* Selected excerpt *
- - - - -

Cognitive Domain: Application
Answer Location: Gender and Daily Life
Difficulty Level: Hard
33. The maintenance of connections to African traditions during enslavement supports which of the following conclusions about assimilation?
A. Colonized minority groups are not interested in adapting to the dominant culture.
B. Assimilation is a linear process.
C. The primary framework of assimilation in the United States is Americanization.
D. Coercive acculturation can have lasting psychological impacts on oppressed groups.
E. Assimilation and pluralism can occur simultaneously.
Learning Objective: 3-6: Students will understand the dynamics of enslavement including ways enslaved Africans resisted and responded to enslavement.
Cognitive Domain: Analysis
Answer Location: Assimilation
Difficulty Level: Medium
34. Slavery was a ______, in which the social class you are born into is permanent.
A. class system
B. caste system
C. stratification system
D. fluid competitive system
E. powerless position
Learning Objective: 3-6: Students will understand the dynamics of enslavement including ways enslaved Africans resisted and responded to enslavement.
Cognitive Domain: Knowledge
Answer Location: A Closed System
Difficulty Level: Easy
35. What is a significant component of slavery related to ideas about enslaved Africans’ humanity?

- - - - -

* Prompt 1 *
Render the rows of click instructions below as a Markdown table with the columns Row and Line, giving each nonblank line its own entry and leaving out the pictures.

- - - - -

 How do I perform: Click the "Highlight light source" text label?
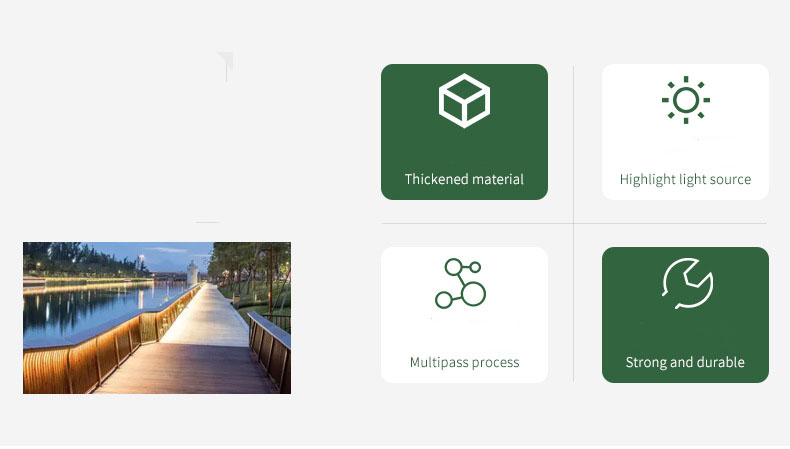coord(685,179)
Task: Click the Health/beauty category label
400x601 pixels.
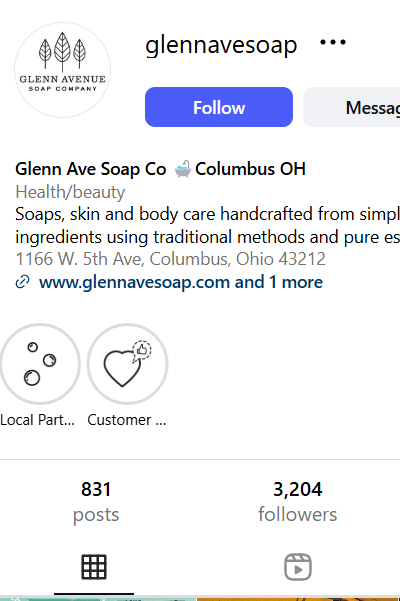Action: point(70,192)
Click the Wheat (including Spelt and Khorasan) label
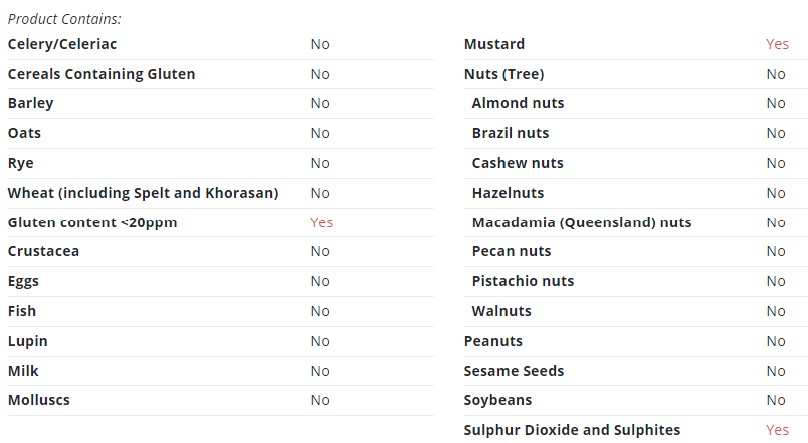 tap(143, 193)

- - - - -

* Prompt 2 *
In the test-bank excerpt, shorten the paragraph that begins "33. The maintenance of connections" and keep its main facts.

* Correct response 1 *
| Row | Line |
|---|---|
| 1 |  How do I perform: Click the "Highlight light source" text label? |
| 2 | coord(685,179) |
| 3 | Task: Click the Health/beauty category label |
| 4 | 400x601 pixels. |
| 5 | Action: point(70,192) |
| 6 | Click the Wheat (including Spelt and Khorasan) label |
| 7 |  tap(143, 193) |

* Correct response 2 *
33. What does the preservation of African traditions under enslavement suggest about assimilation?